**EXCERPTED TEXT**
Hey, look what came up in the alphabet soup! Former state representative Linda Joy Sullivan is running for mayor.

Of Newport, Vermont.

Three hours away from her last known residence of Dorset.

The mayoralty of Newport suddenly opened up last month following the resignation of newly-elected mayor Beth Barnes, who apparently committed the cardinal sin of Not Being One Of Us. In her resignation statement, Barnes said she’d been “intimidated and bullied [and] commanded not to do certain things” by city councilors and then-city manager Laura Dolgin, now freshly retired and living out of state.

Reading between the lines, it sounds like Barnes, who’d never held elective office before, had an incomplete grasp of the niceties of being mayor in a community with a “weak mayor, strong manager” kind of government. But even granting that she may have stepped on a toe or two, it also seems clear that the Old Guard didn’t like having a newcomer in the mayor’s chair (her predecessor had held the office for 14 years) and did their level best to force her out.

Seems like an ideal job for Sullivan, who completely alienated the House Democratic Caucus with her self-promoting contrarianism. She then decided it’d be a great idea to challenge incumbent Auditor Doug Hoffer in the August 2022 primary, which Hoffer won without breaking a sweat.

Sometime between then and now, to give her the benefit of the doubt, she moved to Newport?

**DATA EXTRACT**
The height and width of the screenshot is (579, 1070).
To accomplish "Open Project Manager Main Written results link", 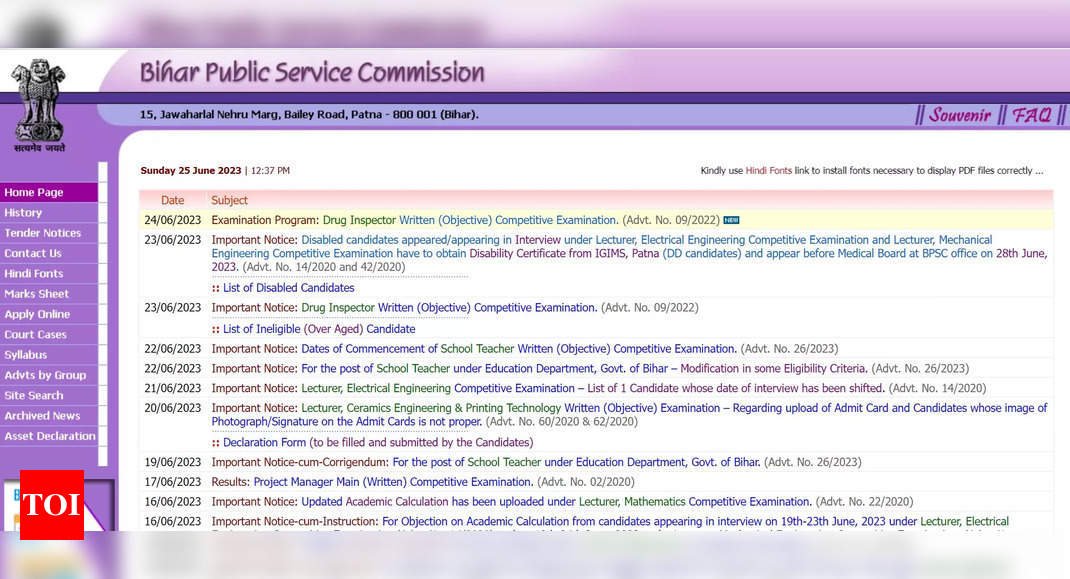I will click(x=393, y=482).
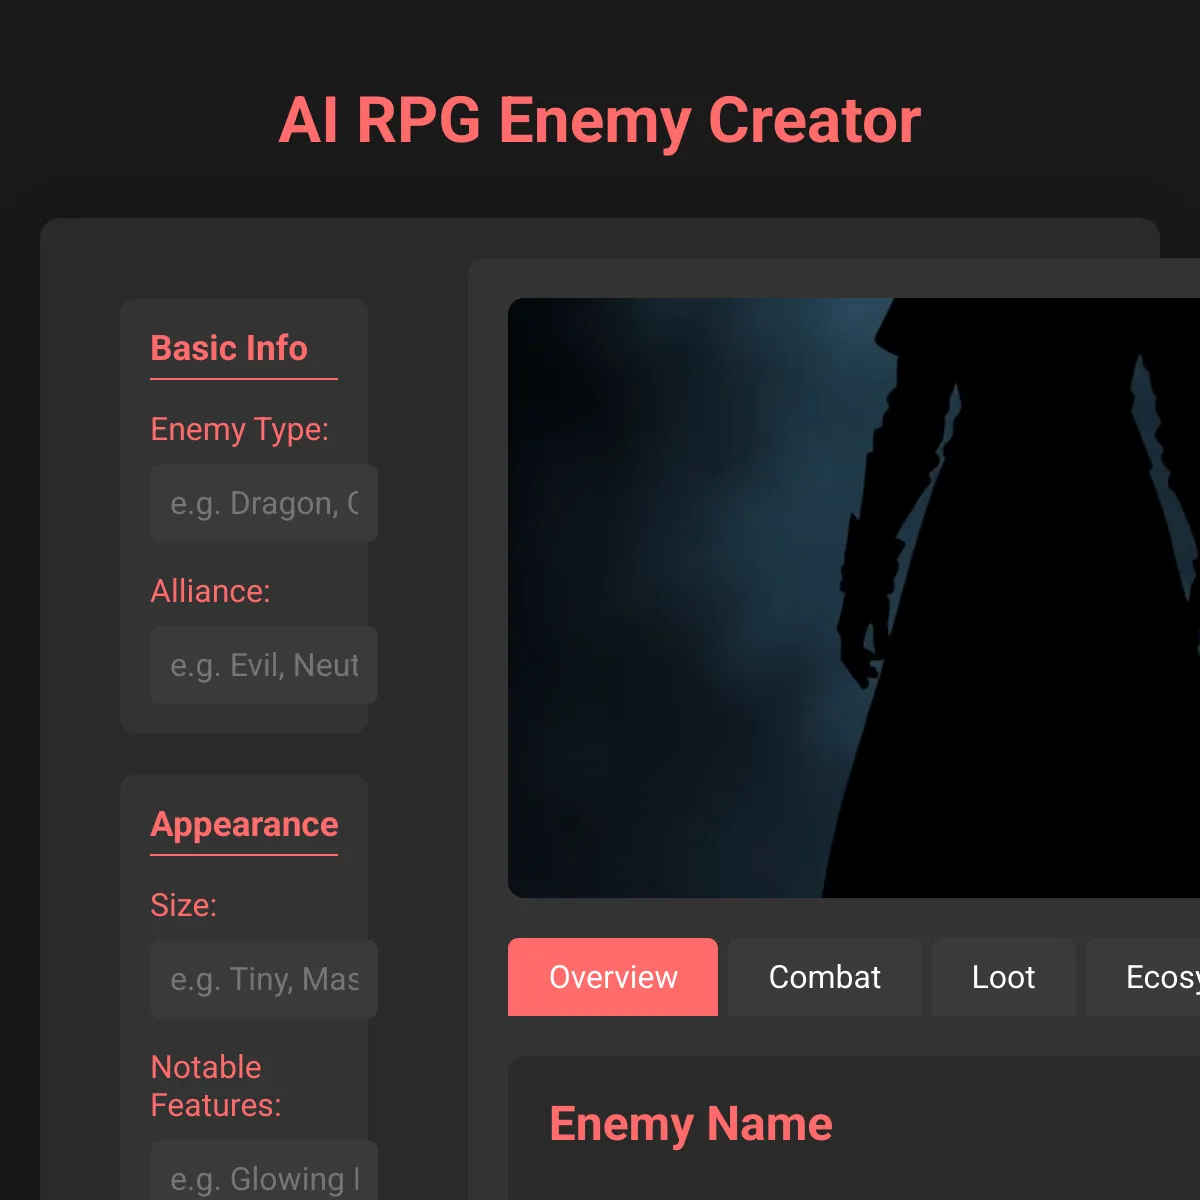Click the Enemy Name heading
The height and width of the screenshot is (1200, 1200).
(691, 1124)
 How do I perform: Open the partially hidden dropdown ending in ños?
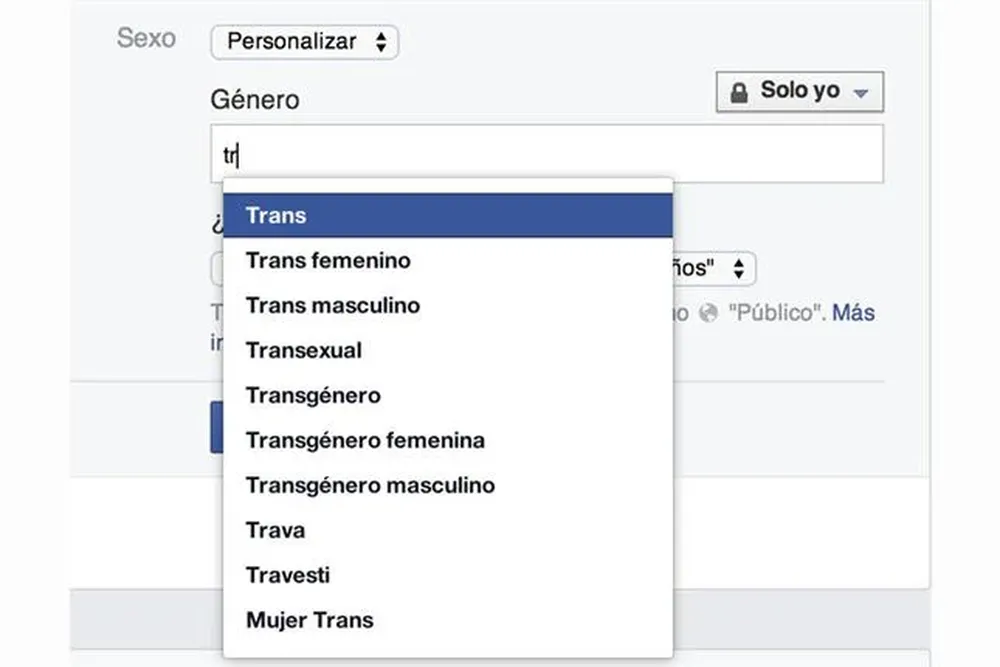click(715, 269)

**SET TASK**
Name every person the Newport mayoralty excerpt identifies by name.

**SOLUTION TO THIS PROBLEM**
Linda Joy Sullivan, Beth Barnes, Laura Dolgin, Doug Hoffer